I have a problem using Fluent Assertions to compare two collections of type List<List<string>> . When using the Should().Equal() method (order is important) I get the following (cryptic ;-) message:

Expected collection to be equal to {{"Telefoonnummer"}, {"E-mailadres"}, {"E-mailadres controle"}}, but {{"Telefoonnummer"}, {"E-mailadres"}, {"E-mailadres controle"}} differs at index 0.

So, the objects appear to be equal. Also when debugging the objects appear to be exactly the same. When comparing two List<string> objects the test passes, no problems, but the same test with List<List<string>> fails. Am I using the wrong assertion method? Or does Fluent Assertions not handle this type of collection correctly?

While comparing a string using == checks value equality, List<string> checks the address of the list.
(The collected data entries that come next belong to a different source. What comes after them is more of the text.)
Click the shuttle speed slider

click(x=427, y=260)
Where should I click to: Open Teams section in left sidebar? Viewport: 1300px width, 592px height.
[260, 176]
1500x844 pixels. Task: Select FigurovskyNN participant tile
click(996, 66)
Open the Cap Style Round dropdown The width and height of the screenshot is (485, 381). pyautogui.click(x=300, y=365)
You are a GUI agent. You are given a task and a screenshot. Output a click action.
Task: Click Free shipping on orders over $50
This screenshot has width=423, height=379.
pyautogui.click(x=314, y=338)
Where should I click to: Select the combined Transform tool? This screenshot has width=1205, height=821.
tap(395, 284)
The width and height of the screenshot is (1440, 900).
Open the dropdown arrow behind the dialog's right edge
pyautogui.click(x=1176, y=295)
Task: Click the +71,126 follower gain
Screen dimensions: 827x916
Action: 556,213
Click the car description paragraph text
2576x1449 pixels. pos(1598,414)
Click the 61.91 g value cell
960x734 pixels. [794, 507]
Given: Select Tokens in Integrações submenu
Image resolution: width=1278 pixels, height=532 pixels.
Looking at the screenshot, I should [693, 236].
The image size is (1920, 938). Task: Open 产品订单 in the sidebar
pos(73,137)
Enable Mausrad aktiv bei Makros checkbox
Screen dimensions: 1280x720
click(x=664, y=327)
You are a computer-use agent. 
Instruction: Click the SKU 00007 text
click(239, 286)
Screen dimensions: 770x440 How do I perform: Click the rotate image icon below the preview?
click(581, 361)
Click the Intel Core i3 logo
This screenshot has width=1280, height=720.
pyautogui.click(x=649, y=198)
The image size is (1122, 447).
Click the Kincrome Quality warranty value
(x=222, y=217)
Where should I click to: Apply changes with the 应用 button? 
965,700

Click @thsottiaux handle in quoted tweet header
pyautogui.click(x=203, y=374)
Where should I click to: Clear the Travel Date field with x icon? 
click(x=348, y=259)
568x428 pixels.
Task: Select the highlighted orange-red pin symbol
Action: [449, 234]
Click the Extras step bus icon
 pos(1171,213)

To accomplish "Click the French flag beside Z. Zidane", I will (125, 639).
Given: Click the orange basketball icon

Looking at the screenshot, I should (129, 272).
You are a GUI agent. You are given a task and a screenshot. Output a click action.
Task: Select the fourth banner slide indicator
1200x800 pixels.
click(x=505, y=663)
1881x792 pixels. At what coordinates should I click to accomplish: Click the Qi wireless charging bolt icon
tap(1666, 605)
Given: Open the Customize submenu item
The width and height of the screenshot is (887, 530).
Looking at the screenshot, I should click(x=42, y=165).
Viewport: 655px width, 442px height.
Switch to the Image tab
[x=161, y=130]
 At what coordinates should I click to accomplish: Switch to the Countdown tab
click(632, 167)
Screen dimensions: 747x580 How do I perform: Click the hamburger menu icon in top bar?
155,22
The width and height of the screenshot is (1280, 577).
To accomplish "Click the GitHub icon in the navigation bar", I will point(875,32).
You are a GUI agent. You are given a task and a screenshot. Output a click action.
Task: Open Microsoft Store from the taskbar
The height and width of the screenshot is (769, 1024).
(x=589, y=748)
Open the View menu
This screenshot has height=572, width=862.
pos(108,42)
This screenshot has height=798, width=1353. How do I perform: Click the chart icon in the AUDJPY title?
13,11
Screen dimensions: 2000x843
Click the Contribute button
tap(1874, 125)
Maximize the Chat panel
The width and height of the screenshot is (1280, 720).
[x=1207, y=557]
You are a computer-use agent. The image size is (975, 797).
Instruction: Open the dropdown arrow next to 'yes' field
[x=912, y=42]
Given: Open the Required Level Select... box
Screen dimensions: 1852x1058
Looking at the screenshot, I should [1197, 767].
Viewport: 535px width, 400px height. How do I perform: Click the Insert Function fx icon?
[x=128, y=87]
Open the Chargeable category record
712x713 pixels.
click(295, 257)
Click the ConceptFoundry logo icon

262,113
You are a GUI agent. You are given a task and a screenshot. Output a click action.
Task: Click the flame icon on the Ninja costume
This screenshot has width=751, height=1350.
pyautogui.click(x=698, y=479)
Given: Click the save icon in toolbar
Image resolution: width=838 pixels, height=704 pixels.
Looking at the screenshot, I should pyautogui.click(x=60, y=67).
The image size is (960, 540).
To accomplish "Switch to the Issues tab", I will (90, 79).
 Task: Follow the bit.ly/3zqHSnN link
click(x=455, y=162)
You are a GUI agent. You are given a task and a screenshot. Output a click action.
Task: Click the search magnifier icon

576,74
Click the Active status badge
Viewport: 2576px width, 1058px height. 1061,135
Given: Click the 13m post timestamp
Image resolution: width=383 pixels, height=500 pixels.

This means two lists, containing the same elements are not the same because you are comparing the addresses of the lists instead of the items inside. Lets make an example:

List<string> listA = new List<string> { "item" };
List<string> listB = new List<string> { "item" };
bool equal = listA == listB; //equal will be false

To solve your problem you could combine SelectMany and SequenceEqual to compare the items inside the lists. Here is a small example:

List<List<string>> listToCompare = new List<List<string>>()
{
    new List<string> {"first", "second"},
    new List<string> {"third"}
};
List<string> expectedList = new List<string> { "first", "second", "third" };
bool sequenceEqual = listToCompare.SelectMany(i => i).SequenceEqual(expectedList); //sequenceEqual will be true

Instead of Should().Equal() use actualList.ShouldBeEquivalentTo(expectedList. config => config.WithStrictOrder());

ShouldBeEquivalentTo method will check that both lists contains items with same values. In cases when list contains instance of reference types, it will compare the full object graph of those instances. Adding as a second parameter
config => config.WithStrictOrdering() will check that order of items is same as in expected list.

Should().Equal() on other hand will use "standard" equality check, where var listOne = new List<string> { "test" }; and var listTwo = new List<string> { "test" }; will be different instances.